With businesses ramping up their operations since the end of the MCO in May, the World Bank foresees a partial economic recovery in the second half of 2020 as the outbreak eases and mobility restrictio­ns are lifted. It also expects the economy to rebound in 2020, with a growth of 6.9%.

Record said that the government’s response has helped to blunt the impact of the crisis post Covid-19, although key gaps remain.

“Policies in the near term should focus on protecting the most vulnerable, and in the medium term on preparing the economy for recovery in a ‘new normal’ environmen­t.

“The pandemic provides a window of opportunit­y for Malaysia to enhance its social protection system,” he said.

Record also stated that there has been a distinct narrowing of fiscal space.

This was mainly due to the projected increases in expenditur­e following the four economic stimulus packages that will see direct government injection of Rm45bil, as well as the downward pressures on revenue since oil-related and tax revenues are projected to decline.

As a result, the fiscal deficit could widen to as high as 7% of GDP if measures to reduce non-core spending or to raise additional nontax revenue are not adopted, according to him.

“Policies in the near term should focus on protecting the most vulnerable, and in the medium term on preparing the economy for recovery in a ‘new normal’ environmen­t.” Richard Record

“The government’s options to finance additional fiscal measures are constraine­d by statutory limits, which can only be lifted through legislativ­e amendments,” Record said, referring to the 55% self-imposed administra­tive debt-to-gdp threshold.

Earlier this week, Finance Minister Tengku Datuk Seri Zafrul Abdul Aziz has said that the country’s debt level could hit the statutory limit of 55% by the end of the year, from 52% currently.

Economists who spoke to Starbiz earlier expect the debt-to-gdp limit to be breached this year, given the higher government expenses.

Wellian Wiranto, OCBC Bank economist, said the country’s debtTO-GDP ratio could likely inch closer to 56% by year-end.

Meanwhile, Ambank Group chief economist and member of the Economic Action Council secretaria­t Anthony Dass said the debt-toGDP ratio could hit around 57% to 59%.

In ensuring that the government has enough funds to finance its stimulus packages, Record said it can re-prioritise its existing spending commitment­s that have been budgeted earlier, for more immediate use.

However, he acknowledg­ed that the room to re-prioritise spending is limited.

“The second option is to look at non-tax revenue.

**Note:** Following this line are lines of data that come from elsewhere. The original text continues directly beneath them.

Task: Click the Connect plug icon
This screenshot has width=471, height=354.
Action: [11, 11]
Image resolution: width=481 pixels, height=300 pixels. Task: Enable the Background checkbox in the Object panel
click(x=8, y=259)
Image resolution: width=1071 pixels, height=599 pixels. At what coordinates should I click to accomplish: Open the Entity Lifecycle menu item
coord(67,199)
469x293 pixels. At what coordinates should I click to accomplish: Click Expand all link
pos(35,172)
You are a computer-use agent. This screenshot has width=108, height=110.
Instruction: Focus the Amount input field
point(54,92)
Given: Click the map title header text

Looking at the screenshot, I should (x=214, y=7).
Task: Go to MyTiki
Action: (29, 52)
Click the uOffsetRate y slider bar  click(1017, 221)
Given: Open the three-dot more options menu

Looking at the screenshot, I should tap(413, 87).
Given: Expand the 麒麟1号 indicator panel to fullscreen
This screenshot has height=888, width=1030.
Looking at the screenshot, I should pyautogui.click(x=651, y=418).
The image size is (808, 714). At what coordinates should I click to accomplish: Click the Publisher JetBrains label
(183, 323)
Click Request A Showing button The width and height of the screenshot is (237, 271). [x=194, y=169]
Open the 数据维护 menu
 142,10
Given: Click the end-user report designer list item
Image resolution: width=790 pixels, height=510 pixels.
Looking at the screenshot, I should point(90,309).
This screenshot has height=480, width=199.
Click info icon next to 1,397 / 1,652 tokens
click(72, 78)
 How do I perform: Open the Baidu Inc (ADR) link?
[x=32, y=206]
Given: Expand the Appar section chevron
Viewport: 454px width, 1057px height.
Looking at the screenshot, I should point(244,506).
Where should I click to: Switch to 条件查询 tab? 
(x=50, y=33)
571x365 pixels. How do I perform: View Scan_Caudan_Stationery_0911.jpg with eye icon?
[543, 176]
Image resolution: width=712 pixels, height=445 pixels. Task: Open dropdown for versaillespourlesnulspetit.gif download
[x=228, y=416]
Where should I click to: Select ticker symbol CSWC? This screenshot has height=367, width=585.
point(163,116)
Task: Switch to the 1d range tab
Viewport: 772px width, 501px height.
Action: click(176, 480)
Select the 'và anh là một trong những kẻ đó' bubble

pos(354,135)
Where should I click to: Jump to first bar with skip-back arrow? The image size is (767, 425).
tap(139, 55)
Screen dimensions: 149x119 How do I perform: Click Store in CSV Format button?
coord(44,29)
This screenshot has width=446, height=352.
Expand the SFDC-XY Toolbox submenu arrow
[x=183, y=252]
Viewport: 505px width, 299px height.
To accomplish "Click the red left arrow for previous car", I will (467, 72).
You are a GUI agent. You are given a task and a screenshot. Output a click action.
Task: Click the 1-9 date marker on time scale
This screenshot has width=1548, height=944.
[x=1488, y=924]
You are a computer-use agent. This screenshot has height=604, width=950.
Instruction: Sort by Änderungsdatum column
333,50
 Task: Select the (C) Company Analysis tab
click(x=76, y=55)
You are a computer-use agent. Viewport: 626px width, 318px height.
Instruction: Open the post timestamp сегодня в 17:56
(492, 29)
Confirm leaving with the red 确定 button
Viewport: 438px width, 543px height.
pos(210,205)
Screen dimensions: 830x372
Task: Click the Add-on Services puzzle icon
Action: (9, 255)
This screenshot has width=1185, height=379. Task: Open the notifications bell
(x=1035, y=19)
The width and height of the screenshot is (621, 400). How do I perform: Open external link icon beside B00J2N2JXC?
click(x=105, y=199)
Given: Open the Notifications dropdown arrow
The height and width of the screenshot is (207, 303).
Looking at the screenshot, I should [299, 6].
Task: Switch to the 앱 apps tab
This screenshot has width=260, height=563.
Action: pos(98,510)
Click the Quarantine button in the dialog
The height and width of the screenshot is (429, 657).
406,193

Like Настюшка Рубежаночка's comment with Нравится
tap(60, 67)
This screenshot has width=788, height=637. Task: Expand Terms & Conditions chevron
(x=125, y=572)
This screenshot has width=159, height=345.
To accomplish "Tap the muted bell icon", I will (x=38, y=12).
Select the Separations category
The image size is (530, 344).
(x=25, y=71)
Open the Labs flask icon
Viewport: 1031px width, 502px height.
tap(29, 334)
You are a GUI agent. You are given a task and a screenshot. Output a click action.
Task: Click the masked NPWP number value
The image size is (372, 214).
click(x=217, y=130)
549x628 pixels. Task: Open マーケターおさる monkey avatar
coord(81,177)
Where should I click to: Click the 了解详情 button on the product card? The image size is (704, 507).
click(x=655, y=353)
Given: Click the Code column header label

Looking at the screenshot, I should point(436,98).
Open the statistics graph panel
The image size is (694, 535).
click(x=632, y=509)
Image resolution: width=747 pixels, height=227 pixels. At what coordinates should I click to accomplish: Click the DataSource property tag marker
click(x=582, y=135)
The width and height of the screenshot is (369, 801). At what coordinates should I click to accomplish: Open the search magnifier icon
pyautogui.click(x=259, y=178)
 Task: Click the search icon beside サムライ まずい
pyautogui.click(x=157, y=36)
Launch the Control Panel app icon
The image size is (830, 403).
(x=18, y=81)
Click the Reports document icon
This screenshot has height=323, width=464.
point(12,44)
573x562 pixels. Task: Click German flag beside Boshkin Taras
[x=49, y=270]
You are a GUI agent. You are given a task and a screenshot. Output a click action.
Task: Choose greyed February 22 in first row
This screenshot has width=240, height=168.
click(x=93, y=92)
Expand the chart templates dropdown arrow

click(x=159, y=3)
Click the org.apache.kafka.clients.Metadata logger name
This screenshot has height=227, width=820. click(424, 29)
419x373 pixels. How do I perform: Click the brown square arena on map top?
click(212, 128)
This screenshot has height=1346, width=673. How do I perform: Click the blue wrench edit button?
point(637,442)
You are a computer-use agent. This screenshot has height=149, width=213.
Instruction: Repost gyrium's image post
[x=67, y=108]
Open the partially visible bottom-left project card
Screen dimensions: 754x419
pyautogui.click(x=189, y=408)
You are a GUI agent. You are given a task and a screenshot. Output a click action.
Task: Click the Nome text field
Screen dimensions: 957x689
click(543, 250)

Malaysia is fortunate to have wealth in the corporate sector (higher dividends from the government-linked companies) as temporary stop-gap measures in the time of need.

“The third is to explore some of the legislativ­e options to create a little bit more fiscal headroom, ” he said.

Responding to a question by Starbiz on whether there is need for further cut in overnight policy rate to lower borrowing costs and to spur new loan applicatio­ns, Record said that it depends on the pace of economic recovery.

“We are probably okay if we see a return to growth, especially by the fourth quarter of this year.

“But, if the crisis turns out to be deeper than expected or if we see further weakness on the external side, then there should be further considerat­ions on the measures for the fiscal and monetary sides to support the economy,” he said.